Setup(OpenGL ES 3.1 on android device):
Compute_shader_clear (in PROGRAM_A):
layout (local_size_x = 8, local_size_y = 8) in;
layout(rgba32f, binding=0) writeonly uniform mediump image2D write00;
void main() {
...
imageStore(write00, pixel, vec4(0.0));
}
Compute_shader_main (in PROGRAM_B):
layout (local_size_x = 8, local_size_y = 8) in;
layout(rgba32f, binding=0) writeonly uniform mediump image2D write00;
void main() {
...
imageStore(write00, pixel, final_color);
}
Both compute shaders are pointing at the same texture (Binding zero = image unit zero)
App calling code:
glUseProgram(PROGRAM_A);
glDispatchCompute(90, 160, 1);
glUseProgram(PROGRAM_B);
GLES31.glMemoryBarrier(GLES31.GL_SHADER_IMAGE_ACCESS_BARRIER_BIT);
glDispatchCompute(3, 160, 1);
...
This setup seems to work without a problem, but is this interpretation correct? :
The barrier is necessary because it is possible that both dispatch commands could be running at the same time.
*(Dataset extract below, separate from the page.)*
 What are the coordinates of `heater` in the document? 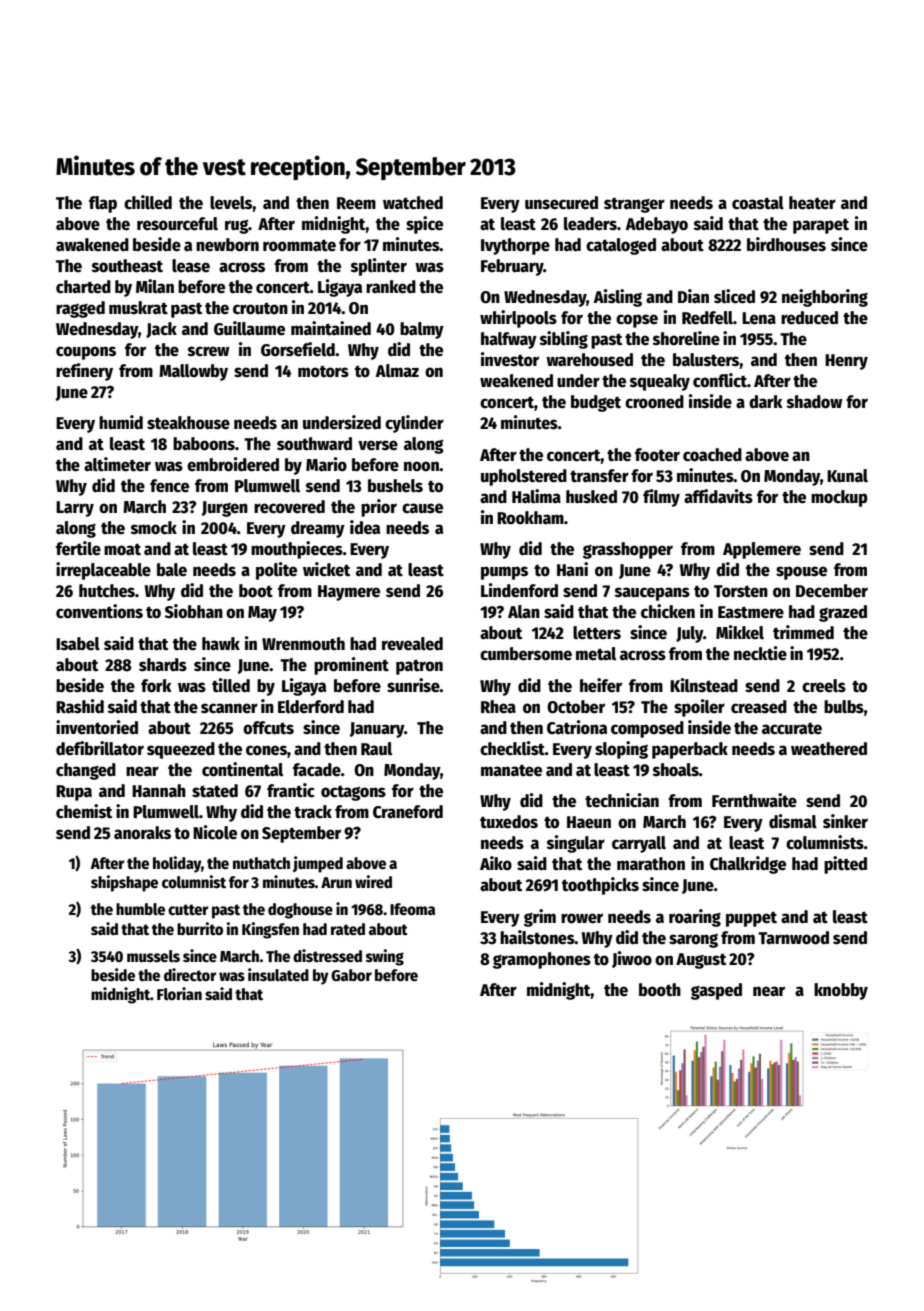 It's located at (812, 203).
The barrier means that no imageStore will be executed in the second dispatch until ALL imageStore calls in the first dispatch are finished.
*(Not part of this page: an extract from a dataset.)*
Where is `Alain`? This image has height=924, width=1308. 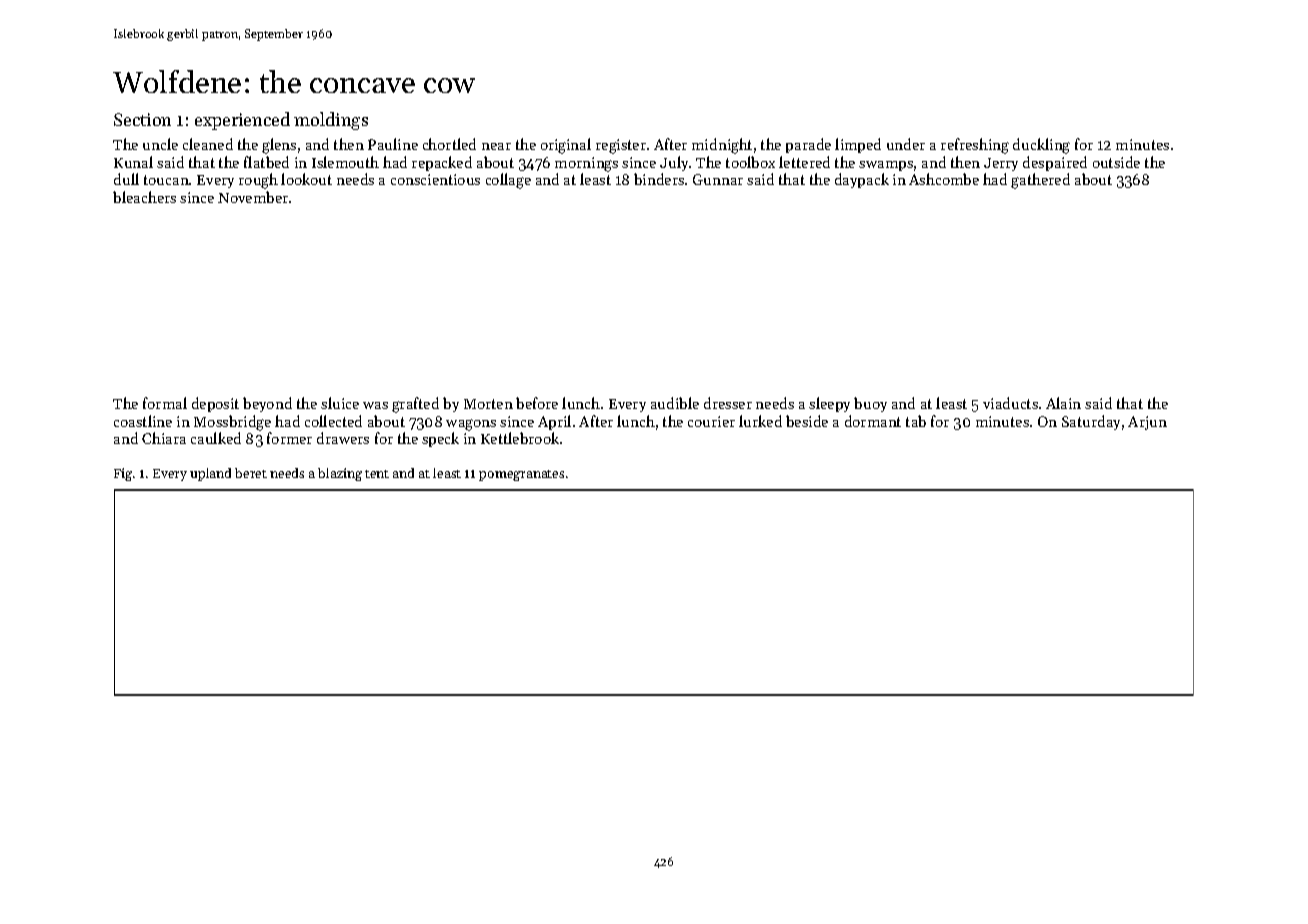 Alain is located at coordinates (1063, 403).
Technically yes, but the more proper reason is "because the OpenGL ES specification says it is necessary."
What the barrier means is that, if there are read/write operations later that attempt to access data written previously, those read/write operations will read/overwrite data written by commands before the barrier.
How that gets implemented is an implementation detail. There could be hardware that could concurrently execute such commands, through the use of some ordering operation somehow. Granted, odds are good that most implementations will do what you said: wait until prior commands are executed and clear caches before executing subsequent commands.